Quote by DiveRightIn63
thanks for the compliment man!
#15
I really like that progression. It just begs for you to keep going!

I agree with everyone who's said it's in A, although there are a lot of accidentals.
Fender American Vintage '62 Stratocaster
Gibson Les Paul Custom
TC Electronic Polytune
Danelectro Blue Paisley
EHX Big Muff Pi w/ Tone Wicker
Dunlop Crybaby
EHX Deluxe Memory Boy
Egnater Tweaker

Quote by Jackal58
Yer pretty fly for a Canadian.
#16
The guy who said A was right, this is most likely in A major. its still very dodgy though, but for your apparent purposes just say its A.
My sig used to be so awesome it got me banned
#17
Quote by GuitarMunky
Well, the problem with the borrowed chord analysis is that C7 doesn't exist in Am.


Ever heard of altered chords?
My sig used to be so awesome it got me banned
#18
Quote by Your_Dad
Ever heard of altered chords?



yup, and C7 isn't one.
shred is gaudy music
#19
Quote by Your_Dad
Ever heard of altered chords?

You can't borrow something unless the thing you're borrowing from has it... That would be like me asking an elephant if I could have his rifle. I can't, because the elephant doesn't have a rifle.
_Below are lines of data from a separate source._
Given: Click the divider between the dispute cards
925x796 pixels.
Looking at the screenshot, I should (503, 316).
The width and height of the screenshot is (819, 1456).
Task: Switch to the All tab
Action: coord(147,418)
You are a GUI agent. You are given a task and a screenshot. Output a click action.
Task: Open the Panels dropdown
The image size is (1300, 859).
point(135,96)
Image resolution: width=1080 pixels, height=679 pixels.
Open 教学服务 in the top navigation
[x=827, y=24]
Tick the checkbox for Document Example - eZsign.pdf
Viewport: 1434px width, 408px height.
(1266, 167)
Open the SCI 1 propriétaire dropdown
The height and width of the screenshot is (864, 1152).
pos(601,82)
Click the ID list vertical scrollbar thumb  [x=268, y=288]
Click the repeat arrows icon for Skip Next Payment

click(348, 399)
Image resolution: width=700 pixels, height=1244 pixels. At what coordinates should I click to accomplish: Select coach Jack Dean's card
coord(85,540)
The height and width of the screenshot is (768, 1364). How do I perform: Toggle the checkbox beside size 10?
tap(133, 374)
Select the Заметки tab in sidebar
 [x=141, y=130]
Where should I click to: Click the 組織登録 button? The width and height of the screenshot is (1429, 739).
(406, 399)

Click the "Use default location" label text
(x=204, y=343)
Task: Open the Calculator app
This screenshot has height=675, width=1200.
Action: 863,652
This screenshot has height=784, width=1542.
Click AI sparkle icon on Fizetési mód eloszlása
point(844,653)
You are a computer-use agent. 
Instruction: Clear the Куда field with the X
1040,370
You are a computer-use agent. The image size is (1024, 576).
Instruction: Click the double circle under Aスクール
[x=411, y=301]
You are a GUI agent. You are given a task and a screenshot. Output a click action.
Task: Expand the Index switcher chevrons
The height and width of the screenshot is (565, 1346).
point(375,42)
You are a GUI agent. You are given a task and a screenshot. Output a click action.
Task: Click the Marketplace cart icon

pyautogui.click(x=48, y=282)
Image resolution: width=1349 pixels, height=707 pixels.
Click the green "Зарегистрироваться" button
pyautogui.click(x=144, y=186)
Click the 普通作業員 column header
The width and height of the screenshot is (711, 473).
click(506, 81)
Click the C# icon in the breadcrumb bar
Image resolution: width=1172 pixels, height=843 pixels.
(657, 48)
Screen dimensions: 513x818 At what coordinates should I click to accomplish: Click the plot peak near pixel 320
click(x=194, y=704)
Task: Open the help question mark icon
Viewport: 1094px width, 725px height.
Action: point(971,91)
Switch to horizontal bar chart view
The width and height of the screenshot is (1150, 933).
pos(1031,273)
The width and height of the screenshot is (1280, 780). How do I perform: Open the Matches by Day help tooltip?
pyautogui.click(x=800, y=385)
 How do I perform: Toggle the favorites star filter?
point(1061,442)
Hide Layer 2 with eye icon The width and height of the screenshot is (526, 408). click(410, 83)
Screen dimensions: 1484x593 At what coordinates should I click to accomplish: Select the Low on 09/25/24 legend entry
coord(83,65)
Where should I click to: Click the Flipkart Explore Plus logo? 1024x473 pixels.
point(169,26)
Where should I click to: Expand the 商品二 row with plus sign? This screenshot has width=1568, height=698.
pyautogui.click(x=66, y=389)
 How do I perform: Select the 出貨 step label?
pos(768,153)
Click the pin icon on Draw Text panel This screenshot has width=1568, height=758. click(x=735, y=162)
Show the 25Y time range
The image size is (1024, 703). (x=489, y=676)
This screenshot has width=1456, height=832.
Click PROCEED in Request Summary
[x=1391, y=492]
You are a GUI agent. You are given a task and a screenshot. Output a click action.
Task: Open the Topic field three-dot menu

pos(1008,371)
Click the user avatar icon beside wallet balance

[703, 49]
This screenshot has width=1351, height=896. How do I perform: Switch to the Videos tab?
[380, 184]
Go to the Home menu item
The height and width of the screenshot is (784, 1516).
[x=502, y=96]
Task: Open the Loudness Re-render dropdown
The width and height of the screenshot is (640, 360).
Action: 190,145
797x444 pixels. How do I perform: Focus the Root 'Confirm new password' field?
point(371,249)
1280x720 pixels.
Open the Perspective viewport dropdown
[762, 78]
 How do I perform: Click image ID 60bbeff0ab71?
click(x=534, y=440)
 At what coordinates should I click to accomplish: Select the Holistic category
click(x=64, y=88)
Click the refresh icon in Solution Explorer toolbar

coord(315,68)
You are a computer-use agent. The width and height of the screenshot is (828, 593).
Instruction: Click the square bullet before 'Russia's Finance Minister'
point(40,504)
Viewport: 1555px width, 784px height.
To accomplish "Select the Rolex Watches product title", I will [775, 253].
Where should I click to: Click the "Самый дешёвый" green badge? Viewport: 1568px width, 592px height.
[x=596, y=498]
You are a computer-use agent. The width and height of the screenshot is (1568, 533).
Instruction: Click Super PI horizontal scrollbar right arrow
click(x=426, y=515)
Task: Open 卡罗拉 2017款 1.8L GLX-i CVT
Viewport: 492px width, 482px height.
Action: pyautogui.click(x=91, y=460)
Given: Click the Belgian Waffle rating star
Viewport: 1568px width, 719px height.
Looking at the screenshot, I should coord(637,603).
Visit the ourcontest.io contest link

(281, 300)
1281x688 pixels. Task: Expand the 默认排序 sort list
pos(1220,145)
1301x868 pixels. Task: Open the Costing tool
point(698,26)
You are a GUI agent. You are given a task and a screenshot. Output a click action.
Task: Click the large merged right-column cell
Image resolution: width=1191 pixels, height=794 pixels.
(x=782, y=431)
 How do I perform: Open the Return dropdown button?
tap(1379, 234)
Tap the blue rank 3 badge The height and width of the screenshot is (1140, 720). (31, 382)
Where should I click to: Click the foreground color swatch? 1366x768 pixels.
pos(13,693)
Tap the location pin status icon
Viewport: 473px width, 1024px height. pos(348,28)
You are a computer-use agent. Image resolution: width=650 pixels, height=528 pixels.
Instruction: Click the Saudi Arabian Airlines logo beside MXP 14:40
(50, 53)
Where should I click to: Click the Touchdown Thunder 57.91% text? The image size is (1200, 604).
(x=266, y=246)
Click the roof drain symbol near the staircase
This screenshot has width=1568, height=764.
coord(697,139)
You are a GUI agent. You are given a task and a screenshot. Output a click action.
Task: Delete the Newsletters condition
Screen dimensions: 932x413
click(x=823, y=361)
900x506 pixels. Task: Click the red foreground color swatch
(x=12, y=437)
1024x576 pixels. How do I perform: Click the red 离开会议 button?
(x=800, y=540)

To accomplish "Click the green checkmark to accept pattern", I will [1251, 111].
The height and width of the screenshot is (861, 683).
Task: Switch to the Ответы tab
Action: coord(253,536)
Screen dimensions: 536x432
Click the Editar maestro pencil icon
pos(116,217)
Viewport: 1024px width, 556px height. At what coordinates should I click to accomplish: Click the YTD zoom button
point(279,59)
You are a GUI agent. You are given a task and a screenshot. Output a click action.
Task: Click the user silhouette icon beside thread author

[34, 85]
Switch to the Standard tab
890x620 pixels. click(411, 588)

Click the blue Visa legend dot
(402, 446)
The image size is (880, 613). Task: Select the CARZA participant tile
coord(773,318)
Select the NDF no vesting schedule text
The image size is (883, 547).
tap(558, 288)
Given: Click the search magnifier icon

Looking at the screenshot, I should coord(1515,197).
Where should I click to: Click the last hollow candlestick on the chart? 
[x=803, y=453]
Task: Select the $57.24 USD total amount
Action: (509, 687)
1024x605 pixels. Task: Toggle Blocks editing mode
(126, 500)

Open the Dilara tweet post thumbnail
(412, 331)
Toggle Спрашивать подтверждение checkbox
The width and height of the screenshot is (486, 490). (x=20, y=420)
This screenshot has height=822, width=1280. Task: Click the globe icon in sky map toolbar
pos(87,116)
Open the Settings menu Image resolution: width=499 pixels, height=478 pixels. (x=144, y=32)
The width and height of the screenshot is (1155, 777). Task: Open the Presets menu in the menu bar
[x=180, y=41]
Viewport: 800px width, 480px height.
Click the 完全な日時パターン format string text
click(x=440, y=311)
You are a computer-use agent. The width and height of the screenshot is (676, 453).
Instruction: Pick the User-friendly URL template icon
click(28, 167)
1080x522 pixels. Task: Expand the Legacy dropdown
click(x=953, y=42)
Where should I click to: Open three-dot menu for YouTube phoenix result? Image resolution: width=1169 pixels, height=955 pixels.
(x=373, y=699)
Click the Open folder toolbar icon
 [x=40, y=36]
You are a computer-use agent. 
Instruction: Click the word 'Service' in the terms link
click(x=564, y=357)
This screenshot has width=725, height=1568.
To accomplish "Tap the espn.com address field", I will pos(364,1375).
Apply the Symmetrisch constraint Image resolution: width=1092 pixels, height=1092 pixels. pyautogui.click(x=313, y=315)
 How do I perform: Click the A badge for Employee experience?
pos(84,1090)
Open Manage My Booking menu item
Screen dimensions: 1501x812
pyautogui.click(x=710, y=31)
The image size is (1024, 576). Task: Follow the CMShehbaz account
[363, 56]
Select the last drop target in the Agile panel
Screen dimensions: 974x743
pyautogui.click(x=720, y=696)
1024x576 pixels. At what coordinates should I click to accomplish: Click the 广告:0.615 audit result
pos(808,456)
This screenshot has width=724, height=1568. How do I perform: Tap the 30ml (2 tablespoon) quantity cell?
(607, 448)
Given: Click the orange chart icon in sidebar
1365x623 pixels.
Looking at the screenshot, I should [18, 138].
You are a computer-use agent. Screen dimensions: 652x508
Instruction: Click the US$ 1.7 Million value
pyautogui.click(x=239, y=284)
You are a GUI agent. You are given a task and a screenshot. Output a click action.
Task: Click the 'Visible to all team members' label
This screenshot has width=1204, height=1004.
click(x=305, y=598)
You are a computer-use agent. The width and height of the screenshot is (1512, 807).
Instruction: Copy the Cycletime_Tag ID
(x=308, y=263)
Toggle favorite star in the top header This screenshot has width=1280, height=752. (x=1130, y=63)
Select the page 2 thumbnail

And C7 isn't an alt. chord by any means.
#20
Technically an Alt. chord is anything which is chromatically altered out of key. This includes triads. D major in the key of C major is an altered chord.

Altered dominants (which is what most people think of when they hear alt) is an altered dominant chord.
#21
Sometimes, when I cant figure out the tonality of a single part, I change my perspective a bit and look if there is actualy more than one tonality at the same time.

What sometimes looks like a chromatic progression or an exotic scale is actually a kind of mini modulation.

Tonal centers shift all the time, why couldnt tonality shift?

Looking at all the constituent notes of the chords, it definitly looks chromatic. Exept for the lack of C#. (Well, at least we can establish that it's not in a key of C#, right? :p)

Is that the exact sequence of the progression, btw? Having played it (sounds nice btw) A7 going into E7 sounds tonal, altough I think at least the G in the A7 is borrowed either way.
Then it goes into C7, which shifts the tonality a bit. I think it would naturally like to be dimminished if the tonalility didnt shift, but major sound better here annyway so..
Then it goes into B7 without much ado.. it seems like the shift of tonality becommes more apparent there.
bB7 doesnt seem to be shifting tonality, but wants to.. it feels like it needs something else to resolve to, but doesnt. Slightly frustrasting end chord, but maybe that is what you are going for

If you want to figure out what the tonality or possible key is, look first for the A and E, possibly including the C. Then look at the C and B. You might also want to decide if you keep the bB7, add another chord after that, or play a different one.

Remember that the only true scale is chromatic. Tonality shifts all the time. Keys&scales are artificial boundaries, but they are usefull to establish a sense of flow and intrest.
#22
Quote by griffRG7321
Technically an Alt. chord is anything which is chromatically altered out of key. This includes triads. D major in the key of C major is an altered chord.

Altered dominants (which is what most people think of when they hear alt) is an altered dominant chord.


Technically, it's important to consider common usage, and the particular situation.

arguments over semantics only serve the argument.
shred is gaudy music
Last edited by GuitarMunky at Aug 18, 2010,
#24
Quote by DiminishedFifth
You can't borrow something unless the thing you're borrowing from has it... That would be like me asking an elephant if I could have his rifle. I can't, because the elephant doesn't have a rifle.

And C7 isn't an alt. chord by any means.


C7 is altered as the diatonic version of the III7 chord would be Cmaj7, the 7th degree is dropped another half step. therefore, altered. and I KNOW its not an "alt. chord", I'm not dumb, but it is altered.